Personal information
- Full name: Ignacio Francisco Calderón González
- Date of birth: December 13, 1943 (age 82)
- Place of birth: Guadalajara, Jalisco, Mexico
- Height: 1.84 m (6 ft 0 in)
- Position: Goalkeeper

Senior career*
- Years: Team / Apps / (Gls)
- 1962–1974: Guadalajara
- 1974–1980: U de G / 67 / (0)
- 1980: Atlas / 7 / (0)

International career
- 1965–1974: Mexico / 60 / (0)

= Ignacio Calderón =

Mexican footballer (born 1943)

Ignacio Francisco "Nacho" Calderón González (born December 13, 1943) is a Mexican former football goalkeeper who played 60 times for the Mexico national team between 1965 and 1974.

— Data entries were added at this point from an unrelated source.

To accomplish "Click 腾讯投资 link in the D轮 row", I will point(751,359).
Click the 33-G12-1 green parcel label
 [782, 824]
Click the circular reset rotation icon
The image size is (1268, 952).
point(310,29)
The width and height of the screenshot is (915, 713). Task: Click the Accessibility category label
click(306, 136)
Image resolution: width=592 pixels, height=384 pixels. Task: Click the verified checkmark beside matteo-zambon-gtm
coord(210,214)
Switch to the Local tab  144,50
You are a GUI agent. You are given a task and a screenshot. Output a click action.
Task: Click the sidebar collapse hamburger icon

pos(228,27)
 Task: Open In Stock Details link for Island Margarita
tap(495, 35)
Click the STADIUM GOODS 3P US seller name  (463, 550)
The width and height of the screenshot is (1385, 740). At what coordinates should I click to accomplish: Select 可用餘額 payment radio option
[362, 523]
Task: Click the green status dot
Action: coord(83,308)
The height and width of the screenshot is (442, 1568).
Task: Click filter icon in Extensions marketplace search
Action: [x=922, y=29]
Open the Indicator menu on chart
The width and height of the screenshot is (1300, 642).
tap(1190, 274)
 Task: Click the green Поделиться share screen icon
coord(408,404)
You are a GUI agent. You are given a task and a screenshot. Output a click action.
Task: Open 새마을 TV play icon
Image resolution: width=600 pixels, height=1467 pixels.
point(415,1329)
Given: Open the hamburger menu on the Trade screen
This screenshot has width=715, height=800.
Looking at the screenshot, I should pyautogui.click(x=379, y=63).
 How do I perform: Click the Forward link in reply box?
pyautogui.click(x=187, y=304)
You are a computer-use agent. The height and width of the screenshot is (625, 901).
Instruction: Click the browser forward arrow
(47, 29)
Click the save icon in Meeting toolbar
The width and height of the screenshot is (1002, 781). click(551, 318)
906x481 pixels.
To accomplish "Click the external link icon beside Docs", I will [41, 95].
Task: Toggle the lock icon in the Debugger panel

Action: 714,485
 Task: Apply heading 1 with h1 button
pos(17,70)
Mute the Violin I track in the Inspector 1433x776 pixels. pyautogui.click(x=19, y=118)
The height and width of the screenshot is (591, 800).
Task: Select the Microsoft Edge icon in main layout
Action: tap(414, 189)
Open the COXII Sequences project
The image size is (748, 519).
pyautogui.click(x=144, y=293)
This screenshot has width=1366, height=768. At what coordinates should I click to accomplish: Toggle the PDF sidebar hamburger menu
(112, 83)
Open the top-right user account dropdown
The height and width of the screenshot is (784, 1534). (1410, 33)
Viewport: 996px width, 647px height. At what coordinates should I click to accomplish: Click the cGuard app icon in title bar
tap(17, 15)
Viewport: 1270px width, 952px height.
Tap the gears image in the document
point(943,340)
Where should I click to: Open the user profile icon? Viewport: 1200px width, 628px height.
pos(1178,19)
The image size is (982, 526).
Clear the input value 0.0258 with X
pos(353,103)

Calderón started his playing career with Guadalajara in 1962, with whom he won three Mexican league championships in 1963–64, 1964–65 and 1969–70. He was called up to the Mexico national team for the first time in 1965.

Calderón played in two FIFA World Cups for the Mexico national team, and in the 1970 World Cup he set a World Cup record of 310 minutes without conceding a goal.

In 1974 Calderón joined the U de G team that finished as runners up in the Liga MX in 1975–76 and 1976–77; and shared the CONCACAF Champions' Cup in 1978.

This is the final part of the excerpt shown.